The thing I'm finding out about cancer is it doesn't care how old you are or how old your only child is. It doesn't care that you tried to eat right or that you tried to take care of yourself. It doesn't care if you have a positive outlook or a negative one.

 

It's emotionless. And in my case it has not only been emotionless but stoic. Like a silent assassin it has been infiltrating my body, making sure to leave as little evidence as possible. Besides a few vomiting episodes, I have had no symptoms. None.

 

My mother asked one of my doctors if Molle wouldn't have talked me into seeing a physician, how long would I have had.

 

"Months," was his reply.

 

That's why Thanksgiving has a whole new meaning for me this year. It's not just a day to sit back, watch football and feed my face all day anymore. It's a day to live and a day to be thankful that I have the opportunity to fight the opponent that is trying to kill me.

 

It's not like a stray bullet or an out-of-control car that snatches life in the blink of an eye. I know what's trying to take me out.

 

One problem — cancer picked the wrong person. Not walking away from a fight has always been a weakness of mine. I could never do it. Now it's my strength. I have no problem sitting down at the table across from cancer and saying, "Here we go, bro, me and you."

 

The one thing I am most proud of throughout this is not once have I said, "Why me?"

 

But now I will ask: Why me? Because I can beat this.
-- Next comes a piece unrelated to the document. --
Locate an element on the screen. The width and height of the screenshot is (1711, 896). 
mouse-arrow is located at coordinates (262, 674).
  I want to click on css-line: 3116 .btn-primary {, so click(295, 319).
Reading about the "dude who rode the bike" the last few days has further convinced me of that.

 

Last week, I did get some bad news when slight traces of cancer were found in my bone marrow. There was only a 10 percent chance it would be there, but sure enough there was cancer once again showing that it also doesn't care about statistics.

 

That news automatically moved me to a Stage IV lymphoma — the worst stage.

 

In one phone call my rate of curability went from 85 percent to just under 50 percent.

 

That's basically a flip of the coin.

 

That's fine. I still like my odds.

 

********************************************************************

 

:pray :pray :pray out for a full recovery for Joe.